= What to do =
Put the lines of the records into a numbered list, skipping any blank lines and leaving out the pictures.

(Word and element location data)
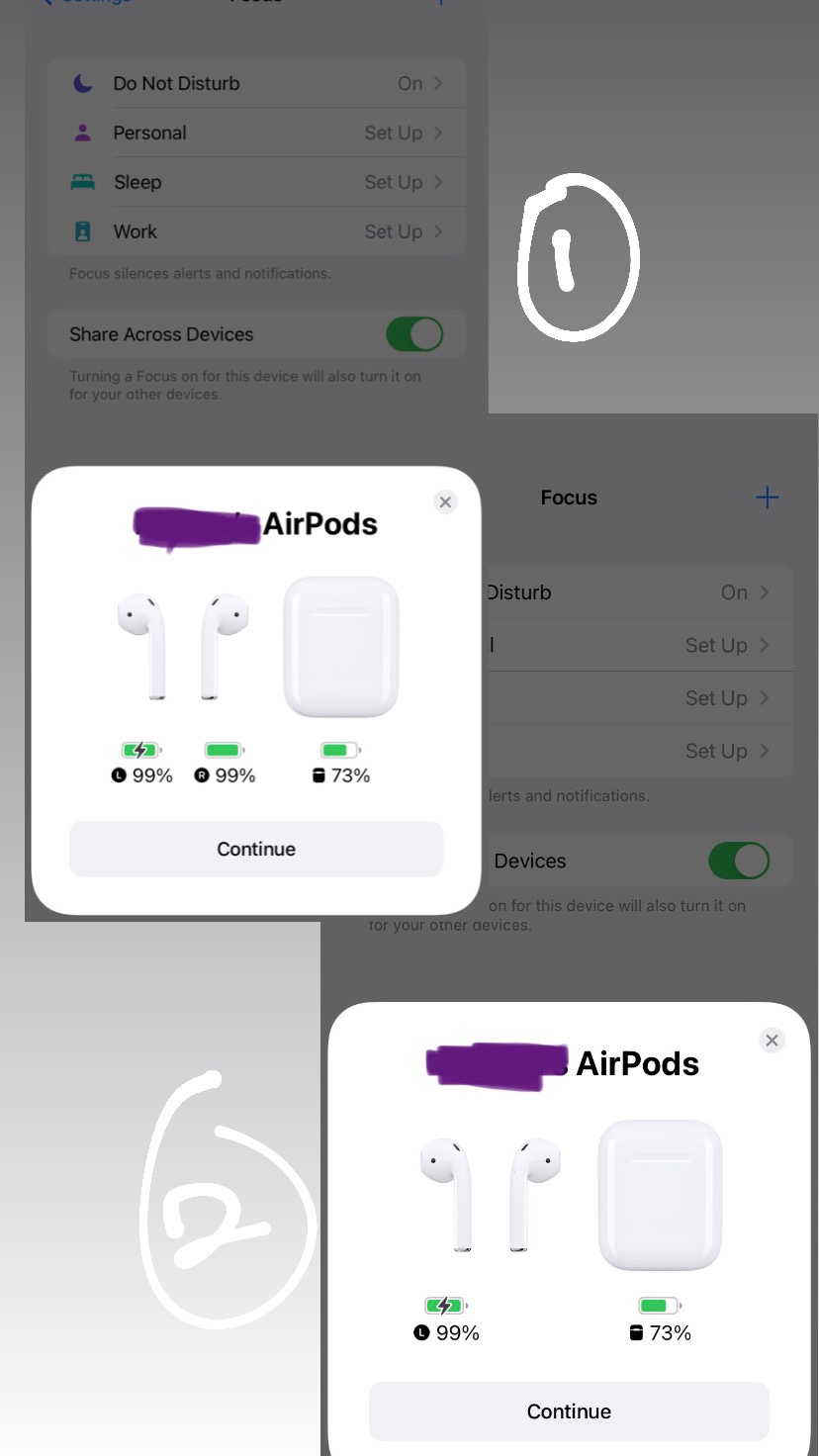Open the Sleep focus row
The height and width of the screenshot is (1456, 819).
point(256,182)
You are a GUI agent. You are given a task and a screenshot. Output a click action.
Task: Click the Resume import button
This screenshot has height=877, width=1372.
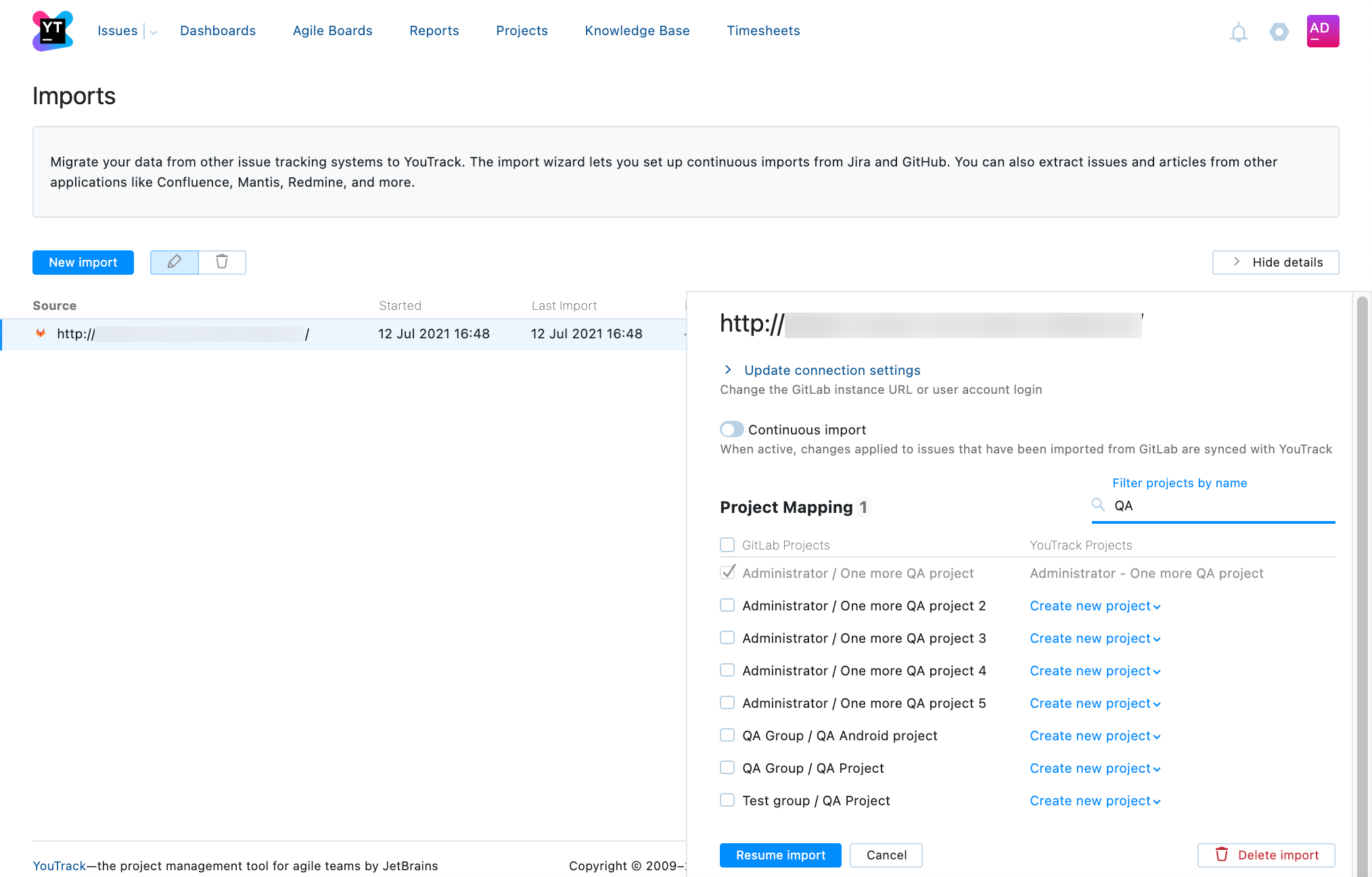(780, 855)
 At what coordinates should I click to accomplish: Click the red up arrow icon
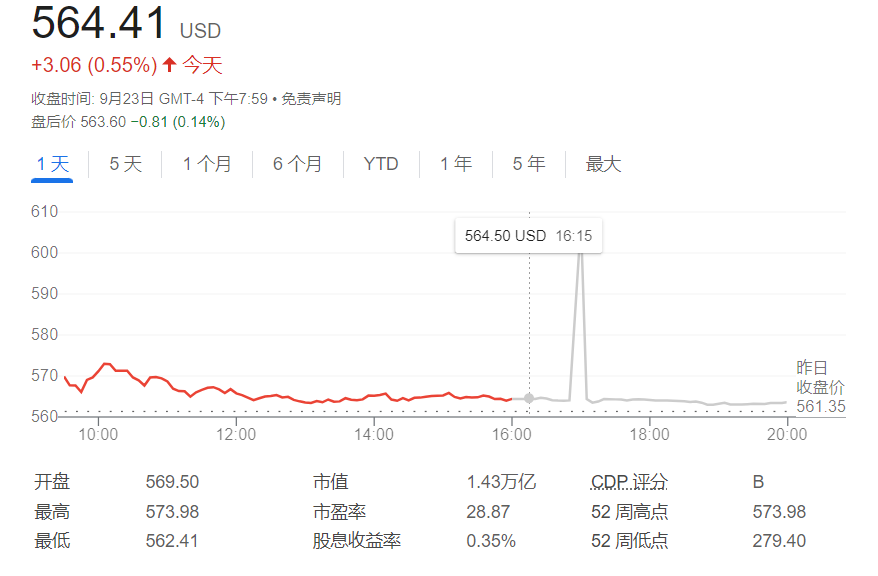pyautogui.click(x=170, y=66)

= Result of the exercise =
1. Open the Sleep focus row
2. The height and width of the screenshot is (1456, 819).
3. point(256,182)
4. You are a GUI agent. You are given a task and a screenshot. Output a click action.
5. Task: Click the Resume import button
6. This screenshot has height=877, width=1372.
7. (780, 855)
8.  At what coordinates should I click to accomplish: Click the red up arrow icon
9. pyautogui.click(x=170, y=66)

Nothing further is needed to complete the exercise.